-- Görev yönergesi --
İslam ahlakı konulu metne göre şu soruları yanıtlayın:
(a) Kulun Rabbiyle ilişkisini oluşturan bölüm hangisidir?
(b) Peygamber (ASV), "es-sâmualeyk" diyenlere hangi sözle karşılık vermiştir?
(c) Ka'be'ye bakarken söylenen hadiste kimin Ka'be'den daha mükerrem olduğu belirtilir?

İslam dini, insanın Allah ile ilişkisini düzenlediği gibi, insanın insanlarla ve hatta diğer mahlûkatla, yani kâinatla ilişkisini de düzenlemiş, kural altına almıştır. Bu itibarla insanın insanlarla ilişkilerini düzenleyen kurallar İslam’ın önemli bir bölümünü oluşturur. Kulun Rabbiyle ilişkisini oluşturan bölüm, iman ve ibadettir. İnsanın diğer insanlarla ilişkilerinde temel olan, tüm kurallarının ruhu ve ışığı da İslam ahlakıdır.
İslam ahlakının en önemli esaslarında biri gönül hoşnutluğudur. İnsanları incitmemek, kalp kırmamak, Peygamber (ASV)’ın şahsında insanlığa örnek olarak sunulmuştur. Kalp kırmanın, güzel amellerden hatta ibadetlerden elde edilecek sevabı yok ettiğine dair rivayetler vardır. Bu itibarla gönül hoşnutluğu kültürümüzde önemli bir yet tutmuştur.
Peygamber (ASV)’ın gönüllerin derinliklerine söz geçirmesinde, kendisini bir kez görenlerin bile ondan etkilenerek iman etmesinde ve kısa bir süreçte yüz binlerce gönüllerde taht kurmasında O mübarek zatın muhteşem nezaketi ve benzersiz kibarlığının rolü büyüktür. Hayatı boyunca hiç kimseyi incitmemiş, ağzından kötü bir söz çıkmamıştır. Selam sözü yerine “ölüm senin üzerine olsun!” anlamına gelen “es-sâmualeyk” şeklinde çaktırmadan hakaret ve beddua eden Yahudi mel’unlara bile “ve aleyküm!” şeklinde mukabele etmiş, kötü söz olan “es-sâm” sözü mübarek ağzından çıkmamıştır.
Bir gün Allah Resulü (ASV) Ka’be’ye bakarken şöyle buyurmuş: “Şüphesiz ki Allah, seni çok şerefli, çok mükerrem (saygıdeğer), çok azametli kılmıştır; fakat mümin senden daha mükerremdir.” (İbn Mace, Fiten, 2) Müminlerin kalplerinin Ka’be’den daha saygıdeğer olduğu bu nedenle incitilmemesi gerektiği anlayışı O’nun bu hadisiyle bilinmektedir.

-- Sağlanan veriler --

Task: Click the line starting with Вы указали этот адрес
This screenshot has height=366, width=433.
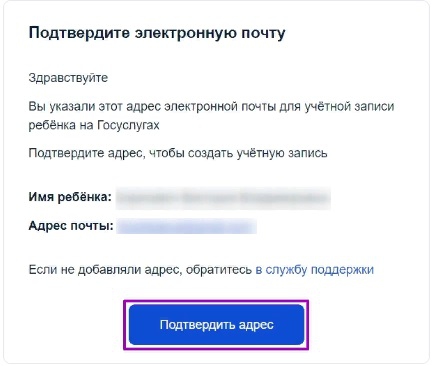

-- Alıştırma yanıtı --
(a) İman ve ibadet.
(b) "Ve aleyküm!"
(c) Mümin.